Grid search is an in-processing technique that can be used for fair classification or fair regression. For classification it reduces fair classification to a sequence of cost-sensitive classification problems, returning the deterministic classifier with the lowest empirical error subject to fair classification constraints among
the candidates searched. For regression it uses the same priniciple to return a deterministic regressor with the lowest empirical error subject to the constraint of bounded group loss. The code for grid search wraps the source class fairlearn.reductions.GridSearch
available in the https://github.com/fairlearn/fairlearn library, licensed under the MIT Licencse, Copyright Microsoft Corporation.
%matplotlib inline
import matplotlib.pyplot as plt
import numpy as np
import pandas as pd
from sklearn.linear_model import LinearRegression
from sklearn.metrics import mean_absolute_error
from sklearn import preprocessing
from aif360.sklearn.inprocessing import GridSearchReduction
from aif360.sklearn.datasets import fetch_lawschool_gpa
Datasets are formatted as separate X
(# samples x # features) and y
(# samples x # labels) DataFrames. The index of each DataFrame contains protected attribute values per sample. Datasets may also load a sample_weight
object to be used with certain algorithms/metrics. All of this makes it so that aif360 is compatible with scikit-learn objects.

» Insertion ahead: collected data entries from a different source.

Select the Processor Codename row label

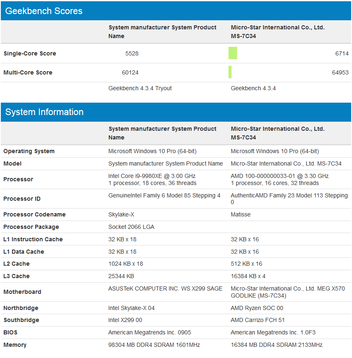pos(34,214)
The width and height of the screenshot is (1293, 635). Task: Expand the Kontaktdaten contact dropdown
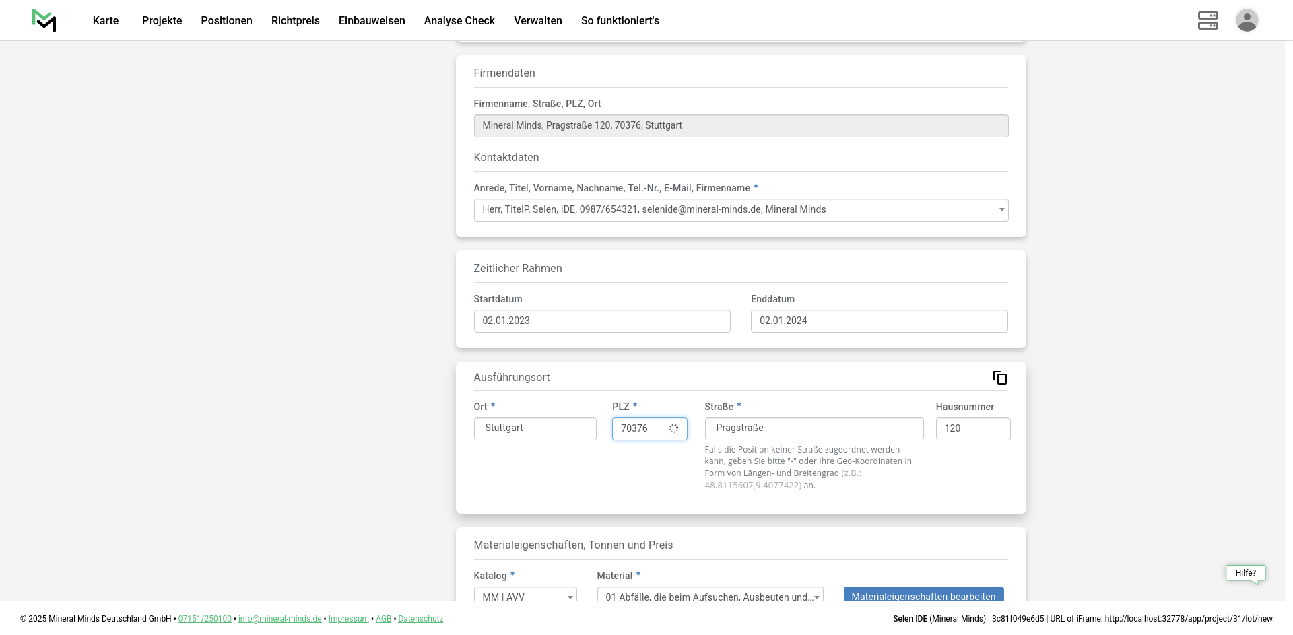[740, 210]
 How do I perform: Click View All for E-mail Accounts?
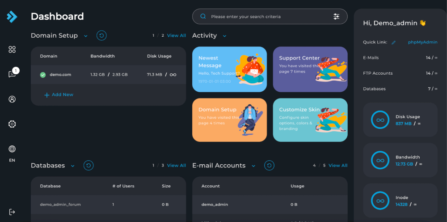pos(337,166)
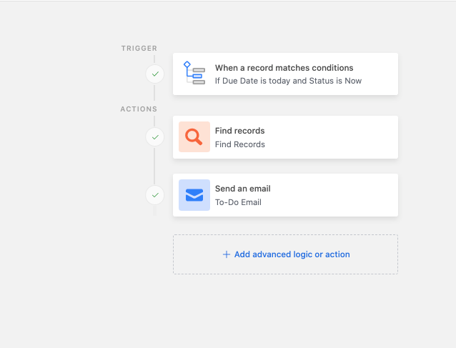The width and height of the screenshot is (456, 348).
Task: Click the blue envelope Send an email icon
Action: click(194, 195)

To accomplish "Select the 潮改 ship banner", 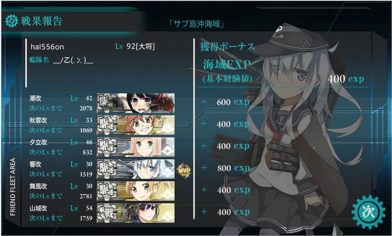I will click(135, 103).
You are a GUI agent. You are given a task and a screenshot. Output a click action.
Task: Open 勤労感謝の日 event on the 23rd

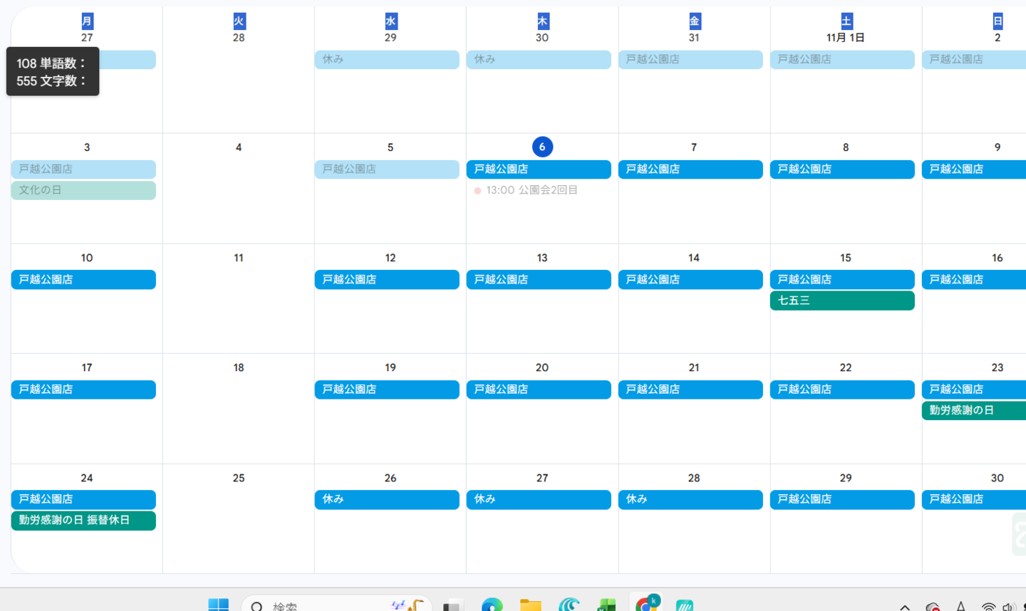973,410
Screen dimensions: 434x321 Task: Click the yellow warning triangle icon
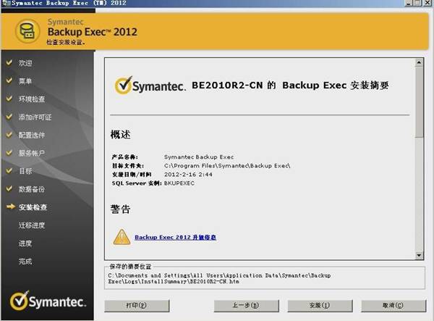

For example, we can easily load the law school gpa dataset from tempeh with the following line:
X_train, y_train = fetch_lawschool_gpa(subset="train")
X_test, y_test = fetch_lawschool_gpa(subset="test")
X_train.head()
lsat | ugpa | race | ||
---|---|---|---|---|
race | ||||
0 | black | 38.0 | 3.3 | black |
1 | white | 34.0 | 4.0 | white |
2 | white | 34.0 | 3.9 | white |
3 | white | 45.0 | 3.3 | white |
4 | white | 39.0 | 2.5 | white |
We can then map the protected attributes to integers,
X_train.index = pd.MultiIndex.from_arrays(X_train.index.codes, names=X_train.index.names)
X_test.index = pd.MultiIndex.from_arrays(X_test.index.codes, names=X_test.index.names)
y_train.index = pd.MultiIndex.from_arrays(y_train.index.codes, names=y_train.index.names)
y_test.index = pd.MultiIndex.from_arrays(y_test.index.codes, names=y_test.index.names)
We use Pandas for one-hot encoding for easy reference to columns associated with protected attributes, information necessary for grid search reduction.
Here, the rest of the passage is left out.